* DO THIS *
Copy the rows below verbatim, starting at the line that contains "Given: Click the Nullstill filter link" and continuing through the last row.
-- Start of EXCERPTED RECORDS --
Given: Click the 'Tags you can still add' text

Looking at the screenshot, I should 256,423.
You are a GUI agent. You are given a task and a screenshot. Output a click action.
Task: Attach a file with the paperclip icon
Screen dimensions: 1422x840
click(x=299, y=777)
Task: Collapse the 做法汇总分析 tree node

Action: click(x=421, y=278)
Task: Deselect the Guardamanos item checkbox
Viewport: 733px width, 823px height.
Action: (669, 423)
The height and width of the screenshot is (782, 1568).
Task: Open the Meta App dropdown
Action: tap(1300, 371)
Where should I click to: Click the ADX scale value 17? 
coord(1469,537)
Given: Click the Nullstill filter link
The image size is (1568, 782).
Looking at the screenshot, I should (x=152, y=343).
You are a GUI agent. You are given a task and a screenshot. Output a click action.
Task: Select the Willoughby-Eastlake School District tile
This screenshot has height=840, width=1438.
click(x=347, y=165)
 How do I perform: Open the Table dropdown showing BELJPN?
-- End of EXCERPTED RECORDS --
* FULL ANSWER *
Given: Click the Nullstill filter link
The image size is (1568, 782).
Looking at the screenshot, I should (x=152, y=343).
You are a GUI agent. You are given a task and a screenshot. Output a click action.
Task: Select the Willoughby-Eastlake School District tile
This screenshot has height=840, width=1438.
click(x=347, y=165)
 How do I perform: Open the Table dropdown showing BELJPN?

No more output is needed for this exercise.